EXCERPT TO READ:

* Start *

I wanted to share this recipe with you because it's lighter, but still a little on the indulgent side.  Arctic Char looks almost just like salmon, but this fillet was thicker and a little lighter colored than the wild caught salmon I find around here.  Its flavor is a little lighter than wild salmon's, but it's still unique.  This was so good.  

Green onions are sliced thin and mixed with just enough mayonnaise to bind them, and it's all slathered on the fillets.  The whole thing is then broiled and dinner is ready in something like 10 minutes flat.  Serve with a salad and roasted potatoes and you have a restaurant quality dinner that is completely in keeping with your resolutions...or your desire to not have another dish with 3 pounds of cheese or cream of anything soup.

* End *

ENTRIES SHOWN:
* Start *

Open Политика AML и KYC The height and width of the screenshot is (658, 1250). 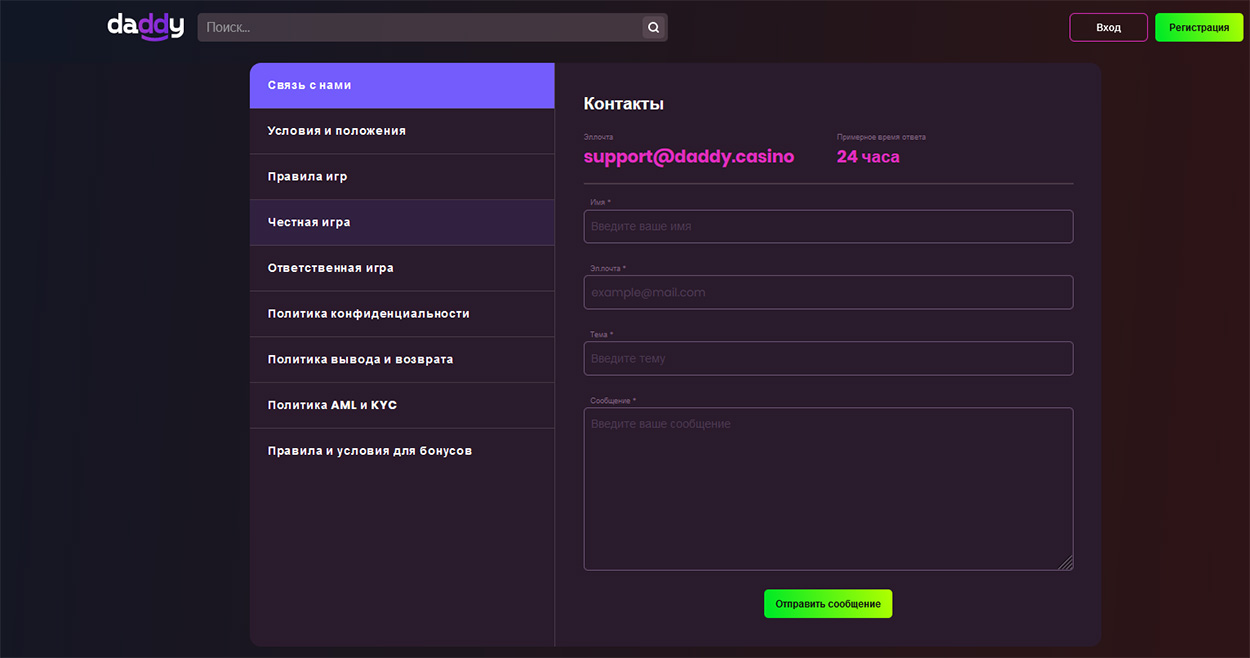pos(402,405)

* End *
* Start *

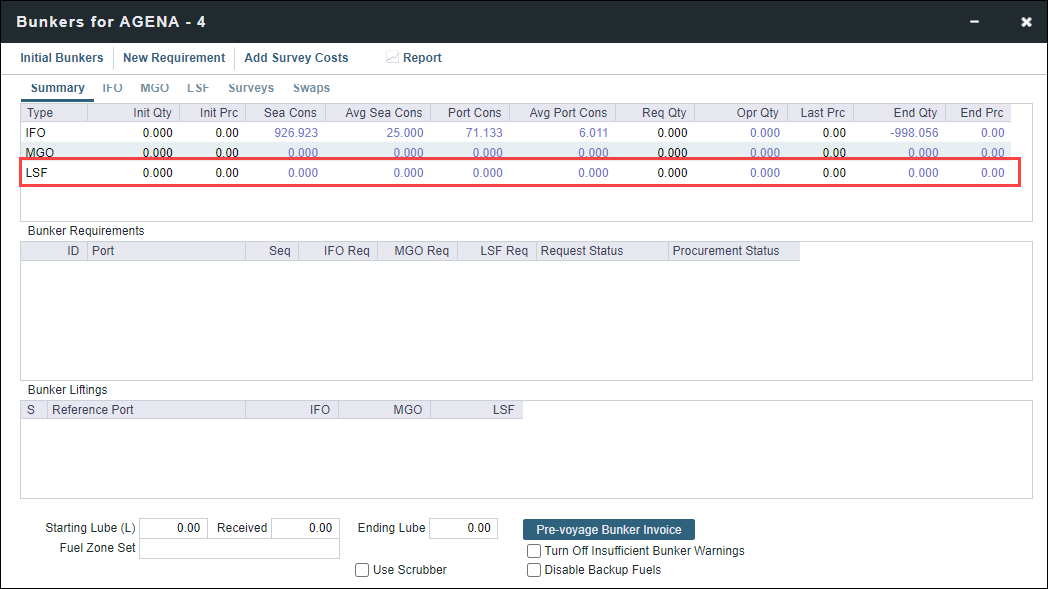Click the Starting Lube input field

* End *

TASK DESCRIPTION: Continue the Arctic char recipe post, starting after its last sentence.

TASK RESPONSE:
Scallion Crusted Arctic Char
from Gourmet via epicurious.com
feeds 2-4, depending on appetite

4 to 6 scallions
1 tablespoon mayonnaise
2 (6-ounce) pieces arctic char fillet

Preheat broiler. Line rack of broiler pan with foil.

Finely chop scallions and stir together with mayonnaise. Pat fillets dry. Place fillets, skin sides down, on broiler pan and season each fillet with a generous pinch of salt and pepper. Spread scallion mixture evenly over tops of fillets.

Broil 3 to 4 inches from heat until scallions are slightly charred and fish is just cooked through, about 8 minutes.